The rate of performance is given by dN/dt=1/(2sqroot(t+1)) where N is the number of unity completed t hours after beginning a new tak.

If 2 units are completed afer 3 hours, how many units are completed after 8 hours?

see your other post under another name above.

To find the number of units completed after 8 hours, we need to solve the given differential equation dN/dt = 1/(2√(t+1)).
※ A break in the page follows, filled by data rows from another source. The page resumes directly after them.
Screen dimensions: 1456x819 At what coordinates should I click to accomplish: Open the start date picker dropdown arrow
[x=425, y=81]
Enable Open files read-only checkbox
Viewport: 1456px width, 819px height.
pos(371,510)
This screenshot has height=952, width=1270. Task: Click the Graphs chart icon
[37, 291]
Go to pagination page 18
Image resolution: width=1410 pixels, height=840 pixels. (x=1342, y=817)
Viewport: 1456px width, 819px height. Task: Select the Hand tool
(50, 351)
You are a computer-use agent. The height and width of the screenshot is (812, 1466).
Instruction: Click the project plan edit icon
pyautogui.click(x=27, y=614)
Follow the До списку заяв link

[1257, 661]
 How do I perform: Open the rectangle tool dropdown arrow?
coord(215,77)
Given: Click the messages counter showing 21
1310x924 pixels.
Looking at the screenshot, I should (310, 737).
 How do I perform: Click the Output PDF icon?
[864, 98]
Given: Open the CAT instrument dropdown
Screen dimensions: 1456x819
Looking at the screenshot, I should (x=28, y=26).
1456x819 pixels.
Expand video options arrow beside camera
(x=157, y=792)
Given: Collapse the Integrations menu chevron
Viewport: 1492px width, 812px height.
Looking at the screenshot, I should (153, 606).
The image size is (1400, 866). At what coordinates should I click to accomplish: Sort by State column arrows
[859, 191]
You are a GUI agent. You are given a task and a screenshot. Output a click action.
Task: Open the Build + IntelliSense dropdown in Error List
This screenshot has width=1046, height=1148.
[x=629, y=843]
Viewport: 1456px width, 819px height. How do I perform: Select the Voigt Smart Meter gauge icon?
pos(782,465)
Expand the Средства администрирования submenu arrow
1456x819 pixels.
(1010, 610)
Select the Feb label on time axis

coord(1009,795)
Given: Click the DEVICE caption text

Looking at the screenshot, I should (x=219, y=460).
First, let's integrate both sides of the equation:

∫dN = ∫1/(2√(t+1)) dt

Integrating the left side of the equation is straightforward:

N = ∫1/(2√(t+1)) dt

To integrate the right side, we can make a substitution by letting u = t + 1. Then, du/dt = 1 ⇒ dt = du.

So, the equation becomes:

N = ∫1/(2√u) du

Now, we can apply the power rule of integration:

N = (1/2) * ∫u^(-1/2) du

Using the power rule, we have:

N = (1/2) * (2u^(1/2)) + C

Simplifying further:

N = u^(1/2) + C

Since we know that 2 units are completed after 3 hours, we can solve for C.

N(3) = 2

Substituting t = 3 into the equation:

2 = (√(3+1)) + C

2 = 2 + C

C = 0

Now, we have the particular solution:

N = (√(t+1))

To find the number of units completed after 8 hours, substitute t = 8 into the equation:

N(8) = (√(8+1))

N(8) = (√9)

N(8) = 3

Therefore, after 8 hours, a total of 3 units will be completed.